WHAT YOU NEED TO DO
In full and without alteration, output each record given here.

SUPPLIED RECORDS
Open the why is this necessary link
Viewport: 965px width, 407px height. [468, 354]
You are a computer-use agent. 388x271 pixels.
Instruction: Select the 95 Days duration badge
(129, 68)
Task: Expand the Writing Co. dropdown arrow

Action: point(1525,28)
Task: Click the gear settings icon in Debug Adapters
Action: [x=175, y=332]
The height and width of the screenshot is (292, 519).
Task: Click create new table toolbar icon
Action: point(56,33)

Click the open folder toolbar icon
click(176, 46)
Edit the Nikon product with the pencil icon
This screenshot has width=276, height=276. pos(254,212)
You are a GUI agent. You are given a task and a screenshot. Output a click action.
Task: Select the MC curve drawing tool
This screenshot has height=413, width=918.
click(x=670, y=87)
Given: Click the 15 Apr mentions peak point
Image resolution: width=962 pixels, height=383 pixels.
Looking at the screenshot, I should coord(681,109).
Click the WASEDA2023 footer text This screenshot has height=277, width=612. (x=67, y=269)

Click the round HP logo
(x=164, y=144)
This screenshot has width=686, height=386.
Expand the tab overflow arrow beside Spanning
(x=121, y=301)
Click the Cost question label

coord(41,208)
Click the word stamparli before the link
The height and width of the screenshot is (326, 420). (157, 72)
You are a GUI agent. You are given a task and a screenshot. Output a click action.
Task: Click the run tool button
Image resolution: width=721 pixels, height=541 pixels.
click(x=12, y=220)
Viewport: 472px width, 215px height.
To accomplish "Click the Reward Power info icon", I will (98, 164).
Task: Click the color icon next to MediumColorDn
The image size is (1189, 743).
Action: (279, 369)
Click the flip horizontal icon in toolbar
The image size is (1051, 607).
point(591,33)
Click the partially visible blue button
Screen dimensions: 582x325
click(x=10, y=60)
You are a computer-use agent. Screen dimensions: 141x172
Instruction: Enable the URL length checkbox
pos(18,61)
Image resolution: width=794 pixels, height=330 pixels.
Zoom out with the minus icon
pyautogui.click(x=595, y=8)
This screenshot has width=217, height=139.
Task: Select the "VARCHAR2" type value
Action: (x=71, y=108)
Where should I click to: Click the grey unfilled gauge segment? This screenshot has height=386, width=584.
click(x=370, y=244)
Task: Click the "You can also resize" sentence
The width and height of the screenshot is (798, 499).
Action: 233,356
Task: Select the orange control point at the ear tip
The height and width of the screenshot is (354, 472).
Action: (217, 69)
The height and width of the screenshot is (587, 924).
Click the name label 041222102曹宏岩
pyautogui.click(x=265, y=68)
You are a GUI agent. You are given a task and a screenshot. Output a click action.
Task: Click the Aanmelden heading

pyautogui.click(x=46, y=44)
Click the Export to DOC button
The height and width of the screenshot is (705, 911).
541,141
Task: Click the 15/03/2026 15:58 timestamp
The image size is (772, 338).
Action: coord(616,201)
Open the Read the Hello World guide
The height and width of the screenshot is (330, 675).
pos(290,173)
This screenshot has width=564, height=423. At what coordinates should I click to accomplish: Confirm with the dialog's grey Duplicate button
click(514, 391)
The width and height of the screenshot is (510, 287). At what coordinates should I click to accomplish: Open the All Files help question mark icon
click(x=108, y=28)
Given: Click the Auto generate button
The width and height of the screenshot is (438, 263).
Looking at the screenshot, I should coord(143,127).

REPLY TO THE EXERCISE
Open the why is this necessary link
Viewport: 965px width, 407px height. [468, 354]
You are a computer-use agent. 388x271 pixels.
Instruction: Select the 95 Days duration badge
(129, 68)
Task: Expand the Writing Co. dropdown arrow

Action: point(1525,28)
Task: Click the gear settings icon in Debug Adapters
Action: [x=175, y=332]
The height and width of the screenshot is (292, 519).
Task: Click create new table toolbar icon
Action: point(56,33)

Click the open folder toolbar icon
click(176, 46)
Edit the Nikon product with the pencil icon
This screenshot has width=276, height=276. pos(254,212)
You are a GUI agent. You are given a task and a screenshot. Output a click action.
Task: Select the MC curve drawing tool
This screenshot has height=413, width=918.
click(x=670, y=87)
Given: Click the 15 Apr mentions peak point
Image resolution: width=962 pixels, height=383 pixels.
Looking at the screenshot, I should coord(681,109).
Click the WASEDA2023 footer text This screenshot has height=277, width=612. (x=67, y=269)

Click the round HP logo
(x=164, y=144)
This screenshot has width=686, height=386.
Expand the tab overflow arrow beside Spanning
(x=121, y=301)
Click the Cost question label

coord(41,208)
Click the word stamparli before the link
The height and width of the screenshot is (326, 420). (157, 72)
You are a GUI agent. You are given a task and a screenshot. Output a click action.
Task: Click the run tool button
Image resolution: width=721 pixels, height=541 pixels.
click(x=12, y=220)
Viewport: 472px width, 215px height.
To accomplish "Click the Reward Power info icon", I will (98, 164).
Task: Click the color icon next to MediumColorDn
The image size is (1189, 743).
Action: (279, 369)
Click the flip horizontal icon in toolbar
The image size is (1051, 607).
point(591,33)
Click the partially visible blue button
Screen dimensions: 582x325
click(x=10, y=60)
You are a computer-use agent. Screen dimensions: 141x172
Instruction: Enable the URL length checkbox
pos(18,61)
Image resolution: width=794 pixels, height=330 pixels.
Zoom out with the minus icon
pyautogui.click(x=595, y=8)
This screenshot has width=217, height=139.
Task: Select the "VARCHAR2" type value
Action: (x=71, y=108)
Where should I click to: Click the grey unfilled gauge segment? This screenshot has height=386, width=584.
click(x=370, y=244)
Task: Click the "You can also resize" sentence
The width and height of the screenshot is (798, 499).
Action: 233,356
Task: Select the orange control point at the ear tip
The height and width of the screenshot is (354, 472).
Action: (217, 69)
The height and width of the screenshot is (587, 924).
Click the name label 041222102曹宏岩
pyautogui.click(x=265, y=68)
You are a GUI agent. You are given a task and a screenshot. Output a click action.
Task: Click the Aanmelden heading

pyautogui.click(x=46, y=44)
Click the Export to DOC button
The height and width of the screenshot is (705, 911).
541,141
Task: Click the 15/03/2026 15:58 timestamp
The image size is (772, 338).
Action: coord(616,201)
Open the Read the Hello World guide
The height and width of the screenshot is (330, 675).
pos(290,173)
This screenshot has width=564, height=423. At what coordinates should I click to accomplish: Confirm with the dialog's grey Duplicate button
click(514, 391)
The width and height of the screenshot is (510, 287). At what coordinates should I click to accomplish: Open the All Files help question mark icon
click(x=108, y=28)
Given: Click the Auto generate button
The width and height of the screenshot is (438, 263).
Looking at the screenshot, I should coord(143,127).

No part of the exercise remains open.